**Exercise requirements:**
Can you give these items again with every "GUI agent" replaced by "interface agent" and everything else left unchanged?

[Items from a data source]
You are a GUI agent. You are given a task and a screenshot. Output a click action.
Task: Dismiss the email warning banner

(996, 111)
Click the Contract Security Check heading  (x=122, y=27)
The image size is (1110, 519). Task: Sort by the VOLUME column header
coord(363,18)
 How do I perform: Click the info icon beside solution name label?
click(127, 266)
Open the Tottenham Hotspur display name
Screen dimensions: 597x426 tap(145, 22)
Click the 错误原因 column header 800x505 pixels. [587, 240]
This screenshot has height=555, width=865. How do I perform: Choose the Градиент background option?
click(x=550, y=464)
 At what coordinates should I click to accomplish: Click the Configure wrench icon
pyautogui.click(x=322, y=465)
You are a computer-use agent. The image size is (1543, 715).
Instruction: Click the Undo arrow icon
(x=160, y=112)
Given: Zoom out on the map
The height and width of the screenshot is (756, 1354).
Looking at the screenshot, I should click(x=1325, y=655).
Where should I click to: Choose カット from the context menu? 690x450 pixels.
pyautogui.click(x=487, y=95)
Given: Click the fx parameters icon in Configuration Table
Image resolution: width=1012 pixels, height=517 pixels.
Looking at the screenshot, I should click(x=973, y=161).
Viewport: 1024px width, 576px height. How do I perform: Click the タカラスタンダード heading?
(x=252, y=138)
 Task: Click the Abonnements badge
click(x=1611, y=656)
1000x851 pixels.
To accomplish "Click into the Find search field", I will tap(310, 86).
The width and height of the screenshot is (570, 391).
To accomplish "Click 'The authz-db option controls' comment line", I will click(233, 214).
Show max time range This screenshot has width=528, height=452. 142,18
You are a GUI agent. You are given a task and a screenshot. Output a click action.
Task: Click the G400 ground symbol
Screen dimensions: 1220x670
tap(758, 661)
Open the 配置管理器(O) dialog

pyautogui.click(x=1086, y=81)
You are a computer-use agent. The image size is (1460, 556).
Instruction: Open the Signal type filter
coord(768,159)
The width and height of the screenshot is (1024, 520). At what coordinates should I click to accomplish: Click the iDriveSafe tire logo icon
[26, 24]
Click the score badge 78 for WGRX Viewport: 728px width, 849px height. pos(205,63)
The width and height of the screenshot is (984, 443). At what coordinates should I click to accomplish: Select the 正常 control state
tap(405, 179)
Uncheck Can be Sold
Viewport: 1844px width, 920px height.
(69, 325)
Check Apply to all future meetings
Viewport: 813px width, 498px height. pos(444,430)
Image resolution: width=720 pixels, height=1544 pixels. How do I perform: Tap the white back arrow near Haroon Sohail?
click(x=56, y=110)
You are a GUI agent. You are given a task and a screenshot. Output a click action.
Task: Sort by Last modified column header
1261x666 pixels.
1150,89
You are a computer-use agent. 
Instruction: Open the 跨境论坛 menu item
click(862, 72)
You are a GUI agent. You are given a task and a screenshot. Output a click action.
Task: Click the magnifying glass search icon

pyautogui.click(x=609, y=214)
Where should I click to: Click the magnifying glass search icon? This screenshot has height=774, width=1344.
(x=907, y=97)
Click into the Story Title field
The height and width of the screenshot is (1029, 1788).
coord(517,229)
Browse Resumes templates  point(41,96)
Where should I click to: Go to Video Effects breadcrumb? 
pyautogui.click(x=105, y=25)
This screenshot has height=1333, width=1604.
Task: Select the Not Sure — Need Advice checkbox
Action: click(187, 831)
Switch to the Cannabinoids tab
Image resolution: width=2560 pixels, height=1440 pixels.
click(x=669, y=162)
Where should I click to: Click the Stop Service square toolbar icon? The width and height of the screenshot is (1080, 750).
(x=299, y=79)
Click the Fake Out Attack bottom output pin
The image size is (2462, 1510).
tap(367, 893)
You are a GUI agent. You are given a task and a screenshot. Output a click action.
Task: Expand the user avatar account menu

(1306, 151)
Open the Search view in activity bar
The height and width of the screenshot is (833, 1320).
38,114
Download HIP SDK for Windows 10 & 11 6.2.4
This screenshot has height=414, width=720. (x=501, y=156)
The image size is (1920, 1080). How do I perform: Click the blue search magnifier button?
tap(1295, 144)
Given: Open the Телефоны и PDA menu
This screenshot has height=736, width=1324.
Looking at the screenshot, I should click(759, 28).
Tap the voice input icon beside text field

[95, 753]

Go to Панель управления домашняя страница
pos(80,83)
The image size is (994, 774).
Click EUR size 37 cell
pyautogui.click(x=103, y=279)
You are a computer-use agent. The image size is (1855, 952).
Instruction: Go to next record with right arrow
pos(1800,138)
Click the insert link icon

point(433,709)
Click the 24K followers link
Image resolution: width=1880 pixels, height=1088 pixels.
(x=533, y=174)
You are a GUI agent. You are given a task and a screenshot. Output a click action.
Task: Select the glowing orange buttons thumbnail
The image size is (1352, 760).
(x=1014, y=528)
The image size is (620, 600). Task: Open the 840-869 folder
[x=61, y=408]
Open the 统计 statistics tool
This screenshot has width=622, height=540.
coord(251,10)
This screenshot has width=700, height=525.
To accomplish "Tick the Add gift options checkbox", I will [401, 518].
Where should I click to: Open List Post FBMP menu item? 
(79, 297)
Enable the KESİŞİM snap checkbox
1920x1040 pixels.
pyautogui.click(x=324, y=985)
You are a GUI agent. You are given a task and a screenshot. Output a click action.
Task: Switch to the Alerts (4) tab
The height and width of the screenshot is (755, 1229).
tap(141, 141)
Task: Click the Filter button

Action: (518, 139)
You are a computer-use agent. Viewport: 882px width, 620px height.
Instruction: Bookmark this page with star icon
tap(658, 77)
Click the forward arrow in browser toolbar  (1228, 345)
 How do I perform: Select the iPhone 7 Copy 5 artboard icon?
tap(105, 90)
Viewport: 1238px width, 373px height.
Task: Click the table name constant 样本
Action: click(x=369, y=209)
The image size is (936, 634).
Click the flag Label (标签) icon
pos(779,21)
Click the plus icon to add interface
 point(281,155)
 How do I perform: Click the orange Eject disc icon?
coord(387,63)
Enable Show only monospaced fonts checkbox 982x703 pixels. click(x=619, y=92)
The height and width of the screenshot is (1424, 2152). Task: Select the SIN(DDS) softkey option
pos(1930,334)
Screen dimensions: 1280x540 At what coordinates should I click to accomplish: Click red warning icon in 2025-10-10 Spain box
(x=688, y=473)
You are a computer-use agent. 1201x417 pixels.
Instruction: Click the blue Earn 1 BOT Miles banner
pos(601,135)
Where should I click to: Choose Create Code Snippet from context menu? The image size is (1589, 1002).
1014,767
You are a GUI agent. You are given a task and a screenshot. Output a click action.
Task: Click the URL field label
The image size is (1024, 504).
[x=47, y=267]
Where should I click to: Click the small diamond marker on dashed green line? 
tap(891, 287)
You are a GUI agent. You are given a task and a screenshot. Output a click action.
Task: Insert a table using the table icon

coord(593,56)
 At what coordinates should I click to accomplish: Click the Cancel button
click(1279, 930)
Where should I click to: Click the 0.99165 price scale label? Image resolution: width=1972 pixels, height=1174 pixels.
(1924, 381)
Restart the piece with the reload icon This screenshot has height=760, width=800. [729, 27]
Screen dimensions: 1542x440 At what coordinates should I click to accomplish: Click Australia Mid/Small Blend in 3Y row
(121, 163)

**Response to the task:**
You are a interface agent. You are given a task and a screenshot. Output a click action.
Task: Dismiss the email warning banner

(996, 111)
Click the Contract Security Check heading  (x=122, y=27)
The image size is (1110, 519). Task: Sort by the VOLUME column header
coord(363,18)
 How do I perform: Click the info icon beside solution name label?
click(127, 266)
Open the Tottenham Hotspur display name
Screen dimensions: 597x426 tap(145, 22)
Click the 错误原因 column header 800x505 pixels. [587, 240]
This screenshot has height=555, width=865. How do I perform: Choose the Градиент background option?
click(x=550, y=464)
 At what coordinates should I click to accomplish: Click the Configure wrench icon
pyautogui.click(x=322, y=465)
You are a computer-use agent. The image size is (1543, 715).
Instruction: Click the Undo arrow icon
(x=160, y=112)
Given: Zoom out on the map
The height and width of the screenshot is (756, 1354).
Looking at the screenshot, I should click(x=1325, y=655).
Where should I click to: Choose カット from the context menu? 690x450 pixels.
pyautogui.click(x=487, y=95)
Given: Click the fx parameters icon in Configuration Table
Image resolution: width=1012 pixels, height=517 pixels.
Looking at the screenshot, I should click(x=973, y=161).
Viewport: 1024px width, 576px height. How do I perform: Click the タカラスタンダード heading?
(x=252, y=138)
 Task: Click the Abonnements badge
click(x=1611, y=656)
1000x851 pixels.
To accomplish "Click into the Find search field", I will tap(310, 86).
The width and height of the screenshot is (570, 391).
To accomplish "Click 'The authz-db option controls' comment line", I will click(233, 214).
Show max time range This screenshot has width=528, height=452. 142,18
You are a interface agent. You are given a task and a screenshot. Output a click action.
Task: Click the G400 ground symbol
Screen dimensions: 1220x670
tap(758, 661)
Open the 配置管理器(O) dialog

pyautogui.click(x=1086, y=81)
You are a computer-use agent. The image size is (1460, 556).
Instruction: Open the Signal type filter
coord(768,159)
The width and height of the screenshot is (1024, 520). At what coordinates should I click to accomplish: Click the iDriveSafe tire logo icon
[26, 24]
Click the score badge 78 for WGRX Viewport: 728px width, 849px height. pos(205,63)
The width and height of the screenshot is (984, 443). At what coordinates should I click to accomplish: Select the 正常 control state
tap(405, 179)
Uncheck Can be Sold
Viewport: 1844px width, 920px height.
(69, 325)
Check Apply to all future meetings
Viewport: 813px width, 498px height. pos(444,430)
Image resolution: width=720 pixels, height=1544 pixels. How do I perform: Tap the white back arrow near Haroon Sohail?
click(x=56, y=110)
You are a interface agent. You are given a task and a screenshot. Output a click action.
Task: Sort by Last modified column header
1261x666 pixels.
1150,89
You are a computer-use agent. 
Instruction: Open the 跨境论坛 menu item
click(862, 72)
You are a interface agent. You are given a task and a screenshot. Output a click action.
Task: Click the magnifying glass search icon

pyautogui.click(x=609, y=214)
Where should I click to: Click the magnifying glass search icon? This screenshot has height=774, width=1344.
(x=907, y=97)
Click into the Story Title field
The height and width of the screenshot is (1029, 1788).
coord(517,229)
Browse Resumes templates  point(41,96)
Where should I click to: Go to Video Effects breadcrumb? 
pyautogui.click(x=105, y=25)
This screenshot has height=1333, width=1604.
Task: Select the Not Sure — Need Advice checkbox
Action: click(187, 831)
Switch to the Cannabinoids tab
Image resolution: width=2560 pixels, height=1440 pixels.
click(x=669, y=162)
Where should I click to: Click the Stop Service square toolbar icon? The width and height of the screenshot is (1080, 750).
(x=299, y=79)
Click the Fake Out Attack bottom output pin
The image size is (2462, 1510).
tap(367, 893)
You are a interface agent. You are given a task and a screenshot. Output a click action.
Task: Expand the user avatar account menu

(1306, 151)
Open the Search view in activity bar
The height and width of the screenshot is (833, 1320).
38,114
Download HIP SDK for Windows 10 & 11 6.2.4
This screenshot has height=414, width=720. (x=501, y=156)
The image size is (1920, 1080). How do I perform: Click the blue search magnifier button?
tap(1295, 144)
Given: Open the Телефоны и PDA menu
This screenshot has height=736, width=1324.
Looking at the screenshot, I should click(759, 28).
Tap the voice input icon beside text field

[95, 753]

Go to Панель управления домашняя страница
pos(80,83)
The image size is (994, 774).
Click EUR size 37 cell
pyautogui.click(x=103, y=279)
You are a computer-use agent. The image size is (1855, 952).
Instruction: Go to next record with right arrow
pos(1800,138)
Click the insert link icon

point(433,709)
Click the 24K followers link
Image resolution: width=1880 pixels, height=1088 pixels.
(x=533, y=174)
You are a interface agent. You are given a task and a screenshot. Output a click action.
Task: Select the glowing orange buttons thumbnail
The image size is (1352, 760).
(x=1014, y=528)
The image size is (620, 600). Task: Open the 840-869 folder
[x=61, y=408]
Open the 统计 statistics tool
This screenshot has width=622, height=540.
coord(251,10)
This screenshot has width=700, height=525.
To accomplish "Tick the Add gift options checkbox", I will [401, 518].
Where should I click to: Open List Post FBMP menu item? 
(79, 297)
Enable the KESİŞİM snap checkbox
1920x1040 pixels.
pyautogui.click(x=324, y=985)
You are a interface agent. You are given a task and a screenshot. Output a click action.
Task: Switch to the Alerts (4) tab
The height and width of the screenshot is (755, 1229).
tap(141, 141)
Task: Click the Filter button

Action: (518, 139)
You are a computer-use agent. Viewport: 882px width, 620px height.
Instruction: Bookmark this page with star icon
tap(658, 77)
Click the forward arrow in browser toolbar  (1228, 345)
 How do I perform: Select the iPhone 7 Copy 5 artboard icon?
tap(105, 90)
Viewport: 1238px width, 373px height.
Task: Click the table name constant 样本
Action: click(x=369, y=209)
The image size is (936, 634).
Click the flag Label (标签) icon
pos(779,21)
Click the plus icon to add interface
 point(281,155)
 How do I perform: Click the orange Eject disc icon?
coord(387,63)
Enable Show only monospaced fonts checkbox 982x703 pixels. click(x=619, y=92)
The height and width of the screenshot is (1424, 2152). Task: Select the SIN(DDS) softkey option
pos(1930,334)
Screen dimensions: 1280x540 At what coordinates should I click to accomplish: Click red warning icon in 2025-10-10 Spain box
(x=688, y=473)
You are a computer-use agent. 1201x417 pixels.
Instruction: Click the blue Earn 1 BOT Miles banner
pos(601,135)
Where should I click to: Choose Create Code Snippet from context menu? The image size is (1589, 1002).
1014,767
You are a interface agent. You are given a task and a screenshot. Output a click action.
Task: Click the URL field label
The image size is (1024, 504).
[x=47, y=267]
Where should I click to: Click the small diamond marker on dashed green line? 
tap(891, 287)
You are a interface agent. You are given a task and a screenshot. Output a click action.
Task: Insert a table using the table icon

coord(593,56)
 At what coordinates should I click to accomplish: Click the Cancel button
click(1279, 930)
Where should I click to: Click the 0.99165 price scale label? Image resolution: width=1972 pixels, height=1174 pixels.
(1924, 381)
Restart the piece with the reload icon This screenshot has height=760, width=800. [729, 27]
Screen dimensions: 1542x440 At what coordinates should I click to accomplish: Click Australia Mid/Small Blend in 3Y row
(121, 163)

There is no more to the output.